La clave del éxito de un dictador es saber comprar o amordazar a
una gran parte de la población y a las principales instituciones de
un país, empezando por el Ejército y terminando por la Justicia. Lo
que ocurre es que el tiempo pasa y los dictadores no suelen prever
que las cosas cambian y las generaciones, también. Por eso el
Pinochet de hoy, viejo y vencido, nada se parece al que vimos en
sus días de gloria, orgulloso, soberbio, sabiéndose invencible. Y
lo era, porque tenía a todo un país bajo la bota.

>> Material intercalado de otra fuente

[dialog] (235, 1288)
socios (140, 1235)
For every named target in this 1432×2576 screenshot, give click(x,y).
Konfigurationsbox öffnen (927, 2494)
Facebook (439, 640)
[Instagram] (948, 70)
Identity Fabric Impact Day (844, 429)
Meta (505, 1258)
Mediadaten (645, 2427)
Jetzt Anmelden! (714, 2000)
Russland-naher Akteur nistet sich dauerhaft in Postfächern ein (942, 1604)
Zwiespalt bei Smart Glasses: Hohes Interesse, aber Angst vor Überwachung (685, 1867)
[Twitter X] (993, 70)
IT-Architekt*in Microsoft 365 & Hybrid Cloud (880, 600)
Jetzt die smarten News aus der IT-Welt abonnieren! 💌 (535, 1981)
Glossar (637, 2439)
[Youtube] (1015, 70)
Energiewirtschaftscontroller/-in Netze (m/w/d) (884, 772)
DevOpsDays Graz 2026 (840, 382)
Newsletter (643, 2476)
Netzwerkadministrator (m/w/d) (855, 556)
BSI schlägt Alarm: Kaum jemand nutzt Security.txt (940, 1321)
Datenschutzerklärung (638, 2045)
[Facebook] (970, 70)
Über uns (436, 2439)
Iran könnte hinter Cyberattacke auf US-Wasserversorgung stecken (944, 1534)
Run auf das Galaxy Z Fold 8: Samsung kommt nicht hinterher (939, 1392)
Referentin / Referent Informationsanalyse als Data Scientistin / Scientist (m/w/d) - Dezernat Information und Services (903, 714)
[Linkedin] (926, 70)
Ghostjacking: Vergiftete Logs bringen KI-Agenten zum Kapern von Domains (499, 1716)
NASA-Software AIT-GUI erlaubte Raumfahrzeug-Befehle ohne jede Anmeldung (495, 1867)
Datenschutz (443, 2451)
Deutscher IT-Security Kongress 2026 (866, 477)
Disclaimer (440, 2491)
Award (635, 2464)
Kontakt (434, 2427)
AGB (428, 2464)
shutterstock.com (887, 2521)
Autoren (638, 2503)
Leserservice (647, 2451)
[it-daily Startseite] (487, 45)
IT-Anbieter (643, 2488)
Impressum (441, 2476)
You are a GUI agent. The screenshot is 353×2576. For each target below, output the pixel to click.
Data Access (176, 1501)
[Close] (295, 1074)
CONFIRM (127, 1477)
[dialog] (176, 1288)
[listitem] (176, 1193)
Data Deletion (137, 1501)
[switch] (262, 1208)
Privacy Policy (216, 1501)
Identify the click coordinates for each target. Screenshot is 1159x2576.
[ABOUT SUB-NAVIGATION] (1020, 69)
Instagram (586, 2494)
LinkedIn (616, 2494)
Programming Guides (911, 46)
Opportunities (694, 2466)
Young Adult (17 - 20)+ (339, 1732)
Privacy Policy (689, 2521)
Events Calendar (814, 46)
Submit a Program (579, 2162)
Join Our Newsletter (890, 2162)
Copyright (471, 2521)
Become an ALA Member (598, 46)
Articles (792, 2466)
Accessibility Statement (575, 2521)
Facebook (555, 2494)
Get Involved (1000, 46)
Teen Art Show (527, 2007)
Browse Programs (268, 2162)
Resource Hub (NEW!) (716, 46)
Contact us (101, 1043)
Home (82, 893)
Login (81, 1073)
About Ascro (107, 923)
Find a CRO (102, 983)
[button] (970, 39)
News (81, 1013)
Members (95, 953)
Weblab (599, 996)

Ahora es ese mismo país y sus instituciones democráticas quienes
actúan contra él. Es sólo un primer paso, porque de momento el juez
le acusa de ser el autor intelectual de la «caravana de la muerte»,
un vergonzoso episodio en el que perdieron la vida 75 opositores
que fueron secuestrados y ejecutados en los primeros días de la
dictadura, en 1973. Pero la decisión está tomada y el general
tendrá que sentarse en el banquillo de los acusados para responder
por sus crímenes, a pesar de su edad "85 años" y de su estado de
salud. Y mientras tanto tendrá que permanecer bajo arresto
domiciliario.
La noticia es esperanzadora para todo demócrata o defensor de
los derechos humanos de cualquier parte del mundo, pero lo es mucho
más para los miles de familiares de asesinados, secuestrados,
torturados o desaparecidos a lo largo de un régimen inhumano que
asoló el país andino durante 17 años, aunque ha logrado permanecer
intocable 10 años más. Aún quedan 214 querellas pendientes de
resolución, interpuestas por los supervivientes de una dictadura
que dejó un saldo aterrador: un millón de exiliados, tres mil
asesinados y 27 años faltos de libertad. Sólo ahora, tras la
valiente intervención del juez Juan Guzmán, los demócratas chilenos
empiezan a ver la luz al final del túnel.